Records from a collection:
++++++++

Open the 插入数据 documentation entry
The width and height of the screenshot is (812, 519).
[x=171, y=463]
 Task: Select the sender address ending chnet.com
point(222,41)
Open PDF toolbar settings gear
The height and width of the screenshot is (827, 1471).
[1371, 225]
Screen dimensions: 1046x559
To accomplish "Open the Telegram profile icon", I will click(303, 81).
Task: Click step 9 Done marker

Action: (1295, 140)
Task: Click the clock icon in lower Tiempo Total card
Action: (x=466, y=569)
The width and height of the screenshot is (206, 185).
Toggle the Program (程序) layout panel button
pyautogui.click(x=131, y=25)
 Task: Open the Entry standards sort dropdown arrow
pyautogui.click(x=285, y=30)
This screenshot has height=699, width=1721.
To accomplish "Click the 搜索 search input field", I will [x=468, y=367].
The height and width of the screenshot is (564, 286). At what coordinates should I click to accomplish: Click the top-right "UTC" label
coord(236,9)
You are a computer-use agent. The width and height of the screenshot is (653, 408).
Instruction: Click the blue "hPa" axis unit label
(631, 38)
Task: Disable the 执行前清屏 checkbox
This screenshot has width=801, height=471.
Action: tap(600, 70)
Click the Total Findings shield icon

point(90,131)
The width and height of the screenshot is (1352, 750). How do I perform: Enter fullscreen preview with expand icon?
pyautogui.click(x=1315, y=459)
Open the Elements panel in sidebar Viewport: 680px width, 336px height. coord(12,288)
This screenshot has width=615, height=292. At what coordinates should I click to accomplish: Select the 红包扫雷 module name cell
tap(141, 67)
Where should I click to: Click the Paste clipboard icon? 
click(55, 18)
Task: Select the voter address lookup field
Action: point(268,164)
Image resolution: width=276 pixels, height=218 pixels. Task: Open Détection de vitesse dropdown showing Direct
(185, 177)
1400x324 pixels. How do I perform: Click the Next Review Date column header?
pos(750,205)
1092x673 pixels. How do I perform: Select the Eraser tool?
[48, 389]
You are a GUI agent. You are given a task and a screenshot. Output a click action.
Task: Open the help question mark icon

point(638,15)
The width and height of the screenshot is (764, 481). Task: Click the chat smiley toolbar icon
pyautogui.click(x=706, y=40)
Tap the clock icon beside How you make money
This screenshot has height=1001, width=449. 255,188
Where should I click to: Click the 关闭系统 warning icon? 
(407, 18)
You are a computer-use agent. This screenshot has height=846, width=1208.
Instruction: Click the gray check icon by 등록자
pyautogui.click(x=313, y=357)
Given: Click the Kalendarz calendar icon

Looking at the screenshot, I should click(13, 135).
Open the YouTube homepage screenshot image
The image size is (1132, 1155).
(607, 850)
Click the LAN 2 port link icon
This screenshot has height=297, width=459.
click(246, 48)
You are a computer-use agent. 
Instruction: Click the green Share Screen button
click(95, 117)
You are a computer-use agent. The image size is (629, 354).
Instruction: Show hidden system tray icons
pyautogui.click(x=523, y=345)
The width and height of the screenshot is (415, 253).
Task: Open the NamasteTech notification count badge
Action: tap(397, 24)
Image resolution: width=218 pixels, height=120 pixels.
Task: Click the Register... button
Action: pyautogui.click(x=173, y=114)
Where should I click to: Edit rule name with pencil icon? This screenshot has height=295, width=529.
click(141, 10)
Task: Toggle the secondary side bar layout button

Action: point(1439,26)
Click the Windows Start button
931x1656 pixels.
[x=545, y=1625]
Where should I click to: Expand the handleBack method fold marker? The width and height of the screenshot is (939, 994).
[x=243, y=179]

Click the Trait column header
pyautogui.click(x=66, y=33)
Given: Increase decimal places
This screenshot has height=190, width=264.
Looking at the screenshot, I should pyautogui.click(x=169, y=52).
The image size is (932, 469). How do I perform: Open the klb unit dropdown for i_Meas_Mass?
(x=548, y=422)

++++++++

Pull out each line of the listing above that contains the string "Select".

● The response:
 Task: Select the sender address ending chnet.com
This screenshot has width=615, height=292. At what coordinates should I click to accomplish: Select the 红包扫雷 module name cell
Task: Select the voter address lookup field
1092x673 pixels. How do I perform: Select the Eraser tool?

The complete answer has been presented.